I keep seeing the same quotation but no explanation. "trademark lengthy double-kick drum rhythms (using what he calls 'kick triplets')"

So what's the deal?


----------



## XeoFLCL (Mar 7, 2010)

Pretty sure they mean his double kick triplets and in general style like in the beginning of Aftermath by SYL, for example:


----------



## Neon (Mar 7, 2010)

well, i think they're talking about the way he plays double bassdrum, instead of going with straight 16th notes (going like RLRL RLRL RLRL RLRL), he plays 16th note triplets (RLR-L RL-RL R-LRL), making him go faster...

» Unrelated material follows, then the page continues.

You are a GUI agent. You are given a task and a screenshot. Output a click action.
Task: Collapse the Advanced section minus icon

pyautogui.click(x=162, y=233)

hell i don't even know if i'm making any sense but a nice example of them are on Love by SYL, compare them to Drones by Fear Factory, i'm mentioning those two songs since the hands are doing ALMOST the same thing (most notable difference would be Hoglan's ghost notes on the snare) but the hi-hats are going straight quarter notes and snare on 2 and 4...

i hope that helps... 

EDIT: those triplets in the beggining of Aftermath are used by a lot of drummers so i don't think they're talking about them


----------



## sevenstringj (Mar 7, 2010)

I thought it was referring to technique. Like how lots of metal drummers these days use heel-toe to get insanely fast double bass runs. But you're saying it's just referring to the rhythm? So for example...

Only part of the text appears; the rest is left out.